| Goal of the exercise |
Range to output from the entries below: the line containing "Saint Mary's Hospital (83, 1052)" through the line containing "Abundant Life Christian School (67, 1261)". Set it down exactly, ends included, nothing else.

| Recorded data |
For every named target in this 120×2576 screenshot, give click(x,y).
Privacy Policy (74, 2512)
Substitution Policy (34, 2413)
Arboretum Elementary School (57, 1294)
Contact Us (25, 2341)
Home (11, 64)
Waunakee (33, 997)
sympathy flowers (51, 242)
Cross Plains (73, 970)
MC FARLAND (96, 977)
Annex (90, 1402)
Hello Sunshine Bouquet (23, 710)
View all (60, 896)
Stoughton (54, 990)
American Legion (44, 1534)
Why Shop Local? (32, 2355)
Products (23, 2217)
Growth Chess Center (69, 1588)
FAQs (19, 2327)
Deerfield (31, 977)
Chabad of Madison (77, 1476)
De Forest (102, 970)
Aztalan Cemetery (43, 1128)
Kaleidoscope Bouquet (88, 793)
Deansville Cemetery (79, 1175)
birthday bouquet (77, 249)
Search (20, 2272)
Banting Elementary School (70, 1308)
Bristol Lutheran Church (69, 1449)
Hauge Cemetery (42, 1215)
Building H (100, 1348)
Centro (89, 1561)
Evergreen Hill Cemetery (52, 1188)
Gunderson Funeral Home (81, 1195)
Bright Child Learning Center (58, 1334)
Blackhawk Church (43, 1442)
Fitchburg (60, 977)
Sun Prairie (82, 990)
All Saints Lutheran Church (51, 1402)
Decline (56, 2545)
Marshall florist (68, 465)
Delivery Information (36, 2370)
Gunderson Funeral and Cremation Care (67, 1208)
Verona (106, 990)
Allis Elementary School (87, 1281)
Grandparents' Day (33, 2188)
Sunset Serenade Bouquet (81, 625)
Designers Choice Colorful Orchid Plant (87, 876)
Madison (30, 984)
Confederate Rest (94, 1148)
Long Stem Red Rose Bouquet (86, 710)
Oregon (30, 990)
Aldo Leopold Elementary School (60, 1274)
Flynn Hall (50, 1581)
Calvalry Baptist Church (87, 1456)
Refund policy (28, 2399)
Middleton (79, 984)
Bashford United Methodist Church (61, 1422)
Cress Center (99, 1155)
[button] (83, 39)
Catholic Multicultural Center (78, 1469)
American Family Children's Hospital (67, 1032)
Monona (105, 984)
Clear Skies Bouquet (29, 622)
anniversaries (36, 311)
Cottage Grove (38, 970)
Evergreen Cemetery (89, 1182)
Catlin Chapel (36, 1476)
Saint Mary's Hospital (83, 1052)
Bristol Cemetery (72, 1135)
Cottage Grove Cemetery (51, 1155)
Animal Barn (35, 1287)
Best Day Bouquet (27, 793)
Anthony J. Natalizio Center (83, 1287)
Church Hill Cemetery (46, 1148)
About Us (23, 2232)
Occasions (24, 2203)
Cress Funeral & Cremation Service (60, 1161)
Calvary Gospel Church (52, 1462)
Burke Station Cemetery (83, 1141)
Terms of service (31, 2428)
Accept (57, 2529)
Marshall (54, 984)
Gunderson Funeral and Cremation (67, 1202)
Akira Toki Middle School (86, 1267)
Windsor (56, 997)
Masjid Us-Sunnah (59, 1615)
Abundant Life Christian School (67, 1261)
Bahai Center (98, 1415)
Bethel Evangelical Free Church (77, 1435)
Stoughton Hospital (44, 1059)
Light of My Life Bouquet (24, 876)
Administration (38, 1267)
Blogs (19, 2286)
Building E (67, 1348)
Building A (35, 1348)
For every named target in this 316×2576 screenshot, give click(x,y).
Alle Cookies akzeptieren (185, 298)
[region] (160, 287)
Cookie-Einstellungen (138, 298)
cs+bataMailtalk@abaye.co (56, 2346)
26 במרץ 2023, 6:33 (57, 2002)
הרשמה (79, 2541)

| Answer for the task |
Saint Mary's Hospital (83, 1052)
Bristol Cemetery (72, 1135)
Cottage Grove Cemetery (51, 1155)
Animal Barn (35, 1287)
Best Day Bouquet (27, 793)
Anthony J. Natalizio Center (83, 1287)
Church Hill Cemetery (46, 1148)
About Us (23, 2232)
Occasions (24, 2203)
Cress Funeral & Cremation Service (60, 1161)
Calvary Gospel Church (52, 1462)
Burke Station Cemetery (83, 1141)
Terms of service (31, 2428)
Accept (57, 2529)
Marshall (54, 984)
Gunderson Funeral and Cremation (67, 1202)
Akira Toki Middle School (86, 1267)
Windsor (56, 997)
Masjid Us-Sunnah (59, 1615)
Abundant Life Christian School (67, 1261)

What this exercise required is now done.